Rating: 3, or "Even the entire cast of E.R. couldn't put you back together again." 

Todd McFarlane has been trying to get his vision for Spawn—a character he did, in fairness, create—on to the big screen for a long time now, most of which has been spent reassuring both audiences and possible funders that his movie will not make you smile. Not even once. It's going to be a big boy movie for people who like violence and darkness and those wallets that attach to your jeans with a chain. That publicity tour continues with the comic book writer and artist stopping by Nerdist to say this:

“There’s no joy. There’s gonna be no fun lines in it, and it’s just gonna be this dark, ugly two hours worth of movie, which is essentially what a lot of supernatural/horror movies are anyway. There’s not a lot of funny in them. And that seems to be a weird hurdle for a lot of people in this city to get over because they sort of go into a superhero/Avengers default all the time.”

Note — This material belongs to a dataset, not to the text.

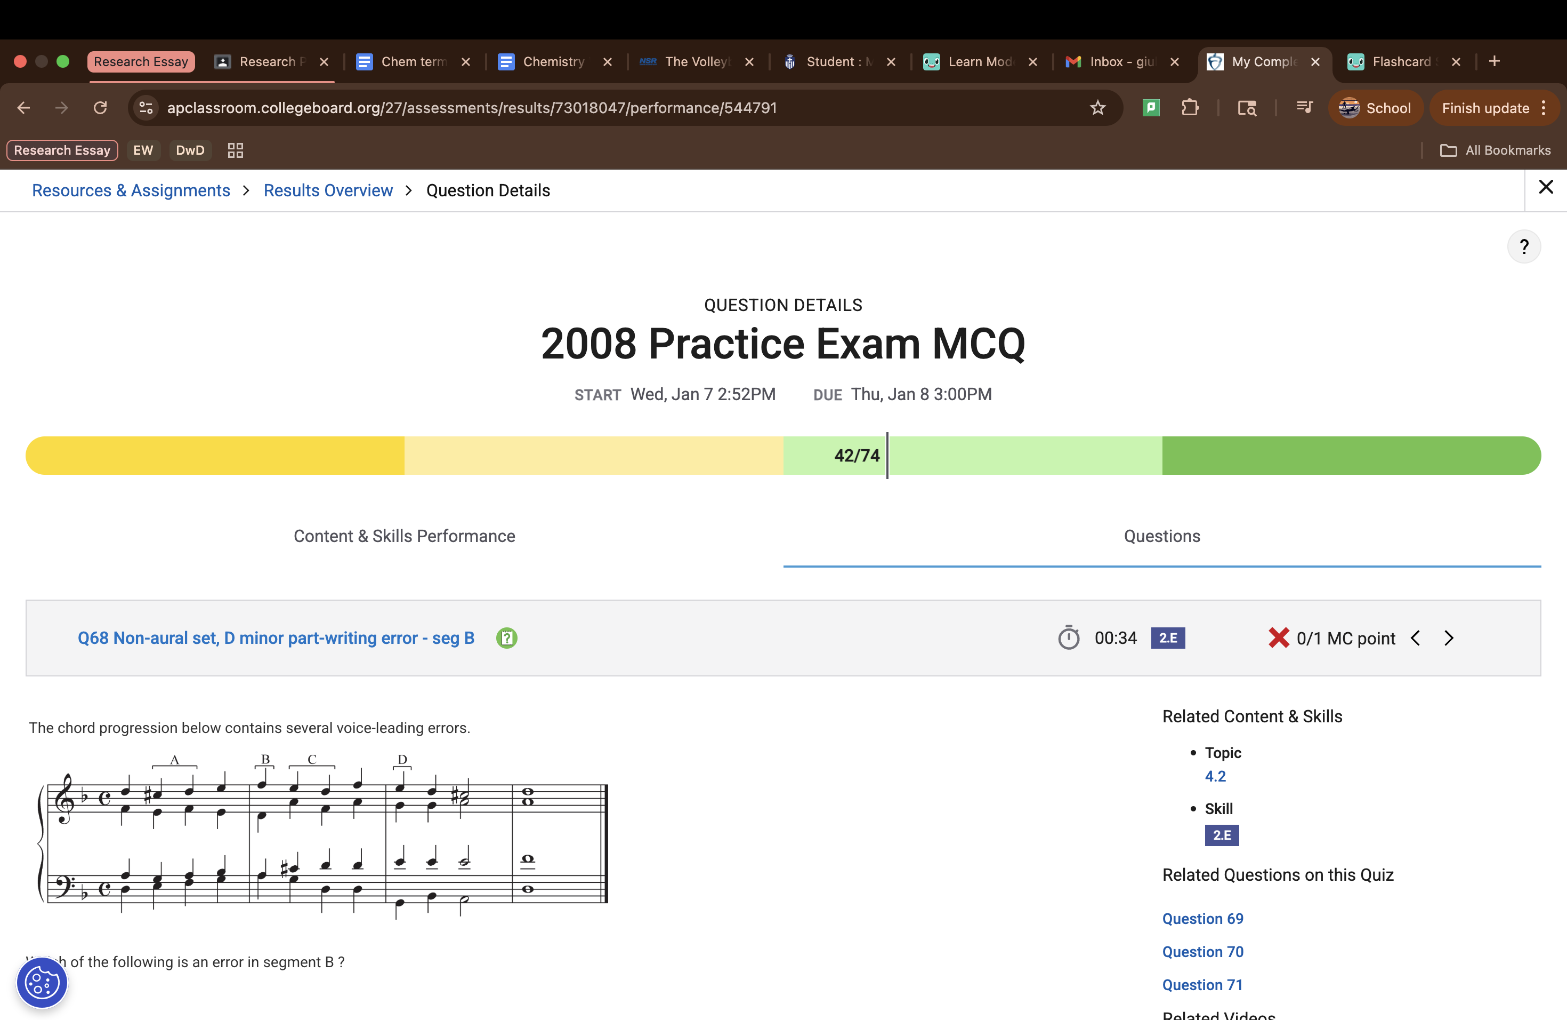This screenshot has height=1020, width=1567.
Task: Open Question 69 related link
Action: click(x=1202, y=919)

The thing here is that I think what McFarlane is trying to sell is getting muddled with the fact his brain is stuck in the x-treme 1990's comic book scene where everyone for some reason had a flaming sword and spines were drawn anatomically incorrect by law. Saying your superhero movie is different from an MCU film, rated R, more horror than action, and dark? Enticing! Deadpool already proved that there's an audience for R-rated comic book storytelling and there's a hole right now in the edgier parts of that world. But don't emphasize that you're not gonna' have a good time. Even Batman vs. Superman had Jesse Eisenberg doing Jared Leto Joker impression while wearing Nick Nolte's hair from Ang Lee's Hulk. Gotta' find the joy somewhere.